(Saved data entries)

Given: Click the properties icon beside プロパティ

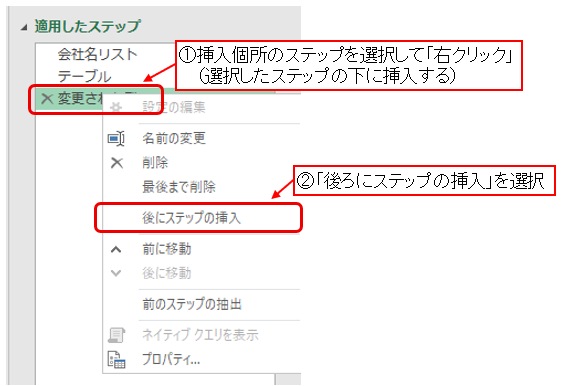Looking at the screenshot, I should (x=116, y=360).
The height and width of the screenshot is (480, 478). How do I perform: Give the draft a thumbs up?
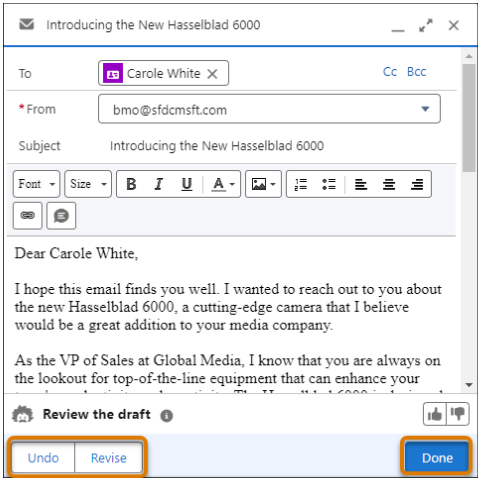(435, 414)
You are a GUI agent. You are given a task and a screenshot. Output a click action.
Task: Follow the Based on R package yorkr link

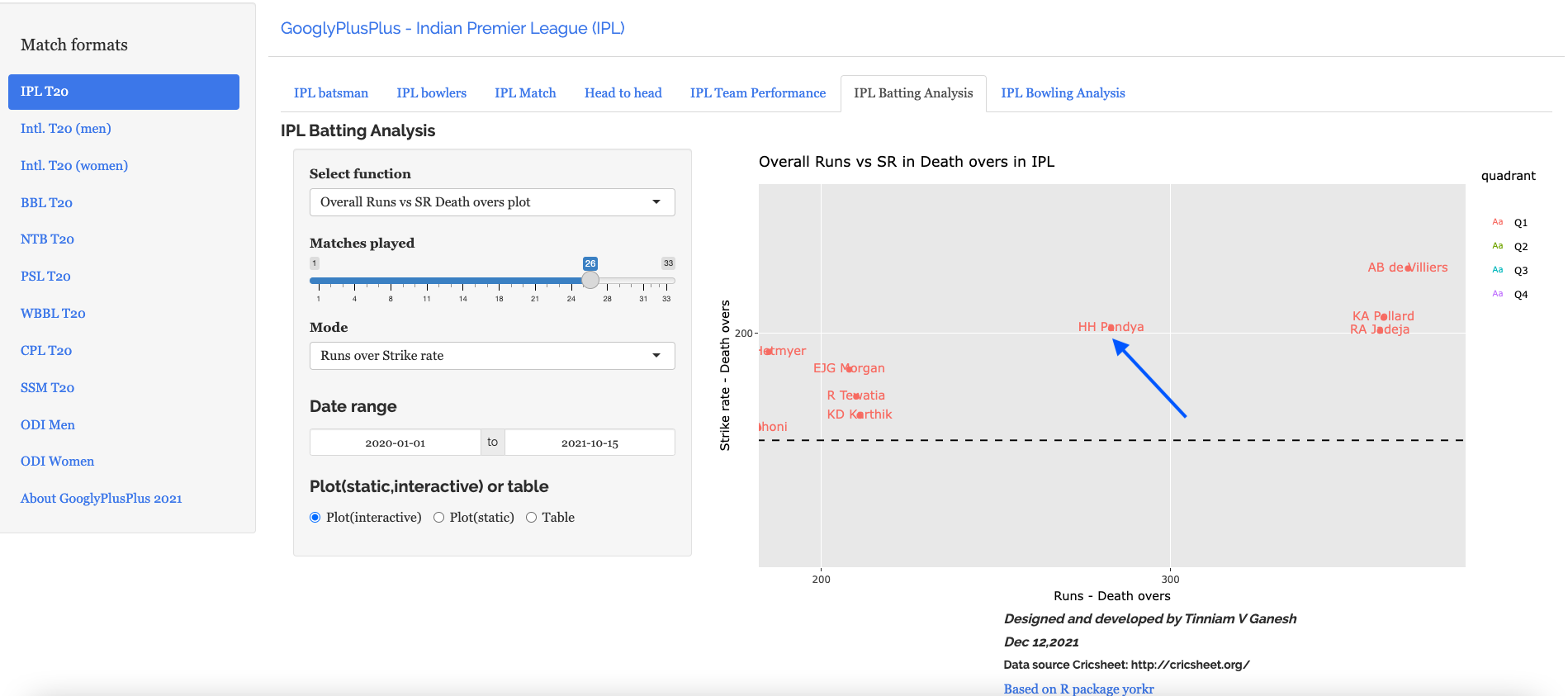point(1078,689)
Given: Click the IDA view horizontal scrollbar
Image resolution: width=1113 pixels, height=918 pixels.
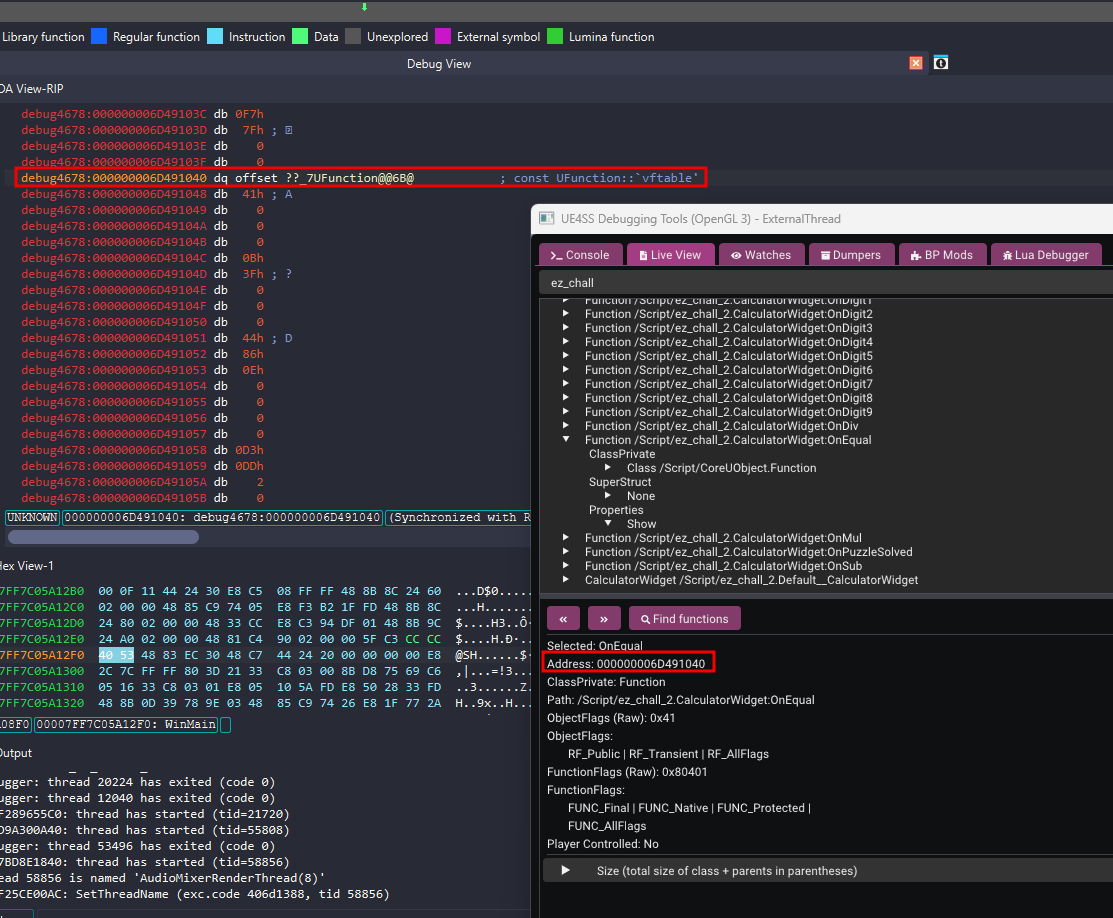Looking at the screenshot, I should (x=104, y=537).
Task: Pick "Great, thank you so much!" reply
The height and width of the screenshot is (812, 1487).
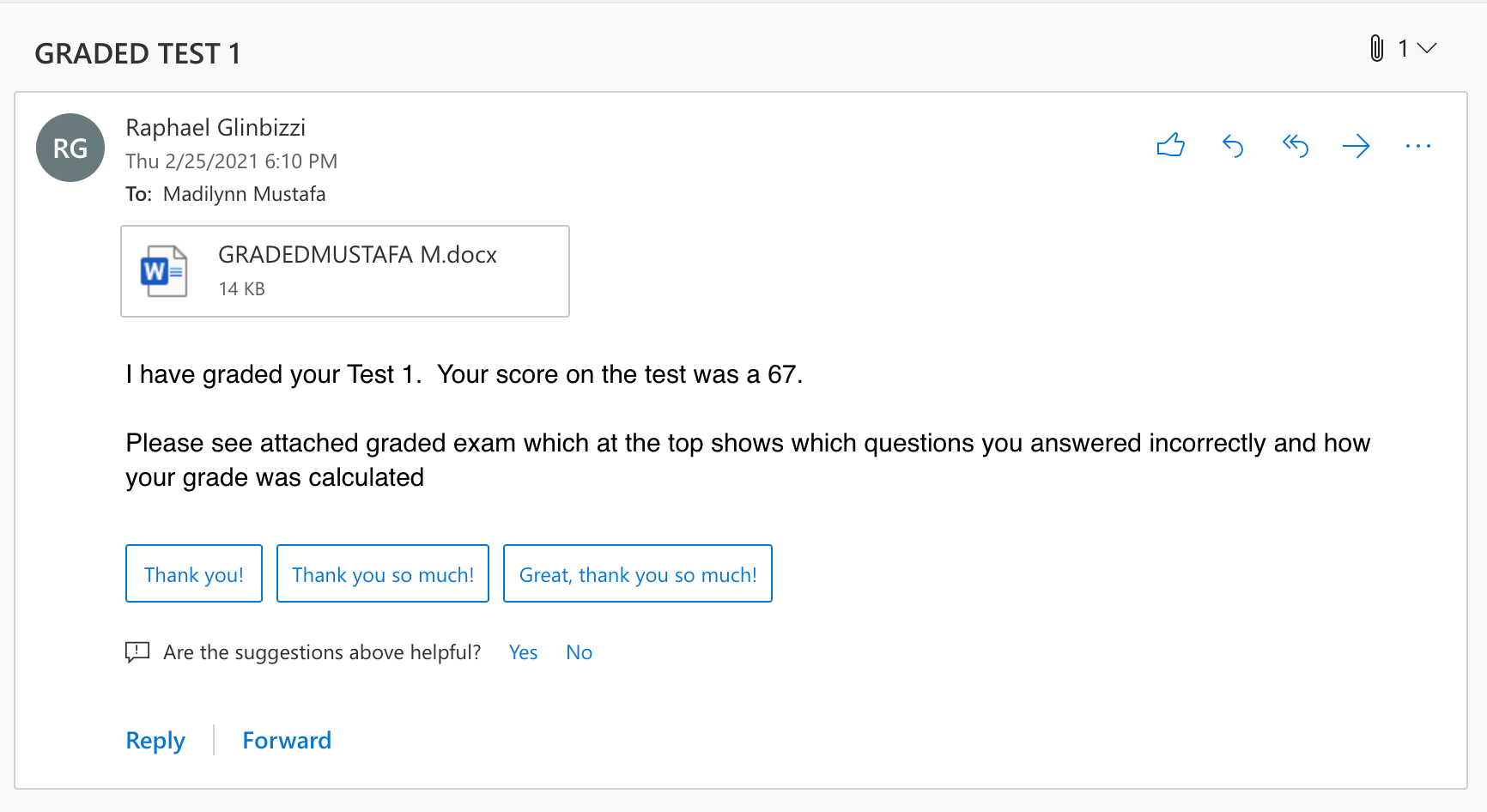Action: [638, 573]
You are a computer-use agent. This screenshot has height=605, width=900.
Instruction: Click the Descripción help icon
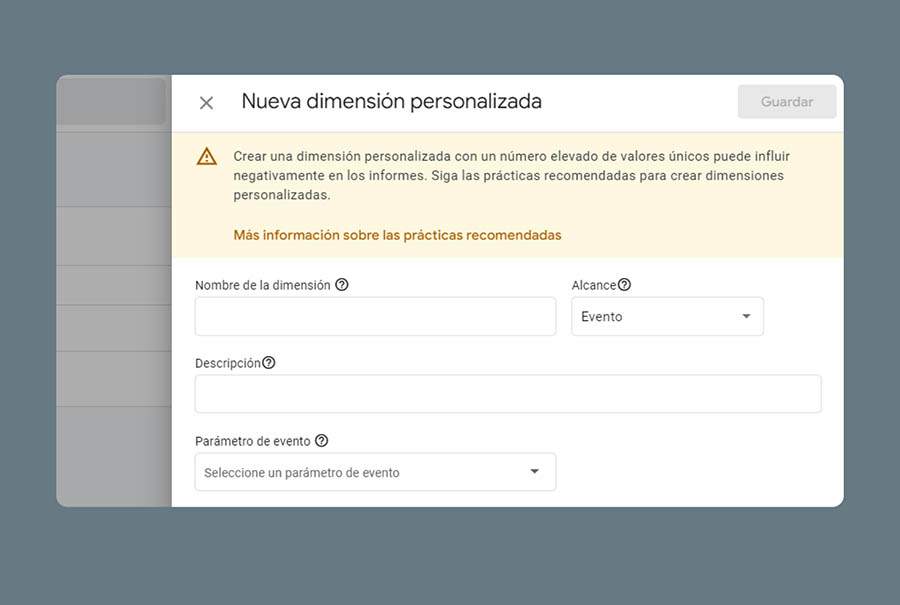click(269, 363)
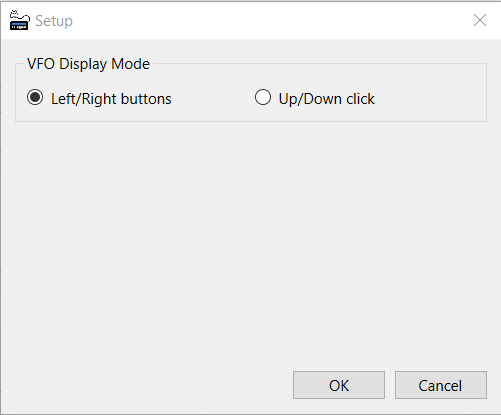Choose Left/Right buttons for VFO display
The image size is (501, 415).
pos(35,98)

# [WHAT YOU NEED TO DO]
Answer with a single number: how many lines in the data above have the string "agent" in them?

# [RESPONSE]
2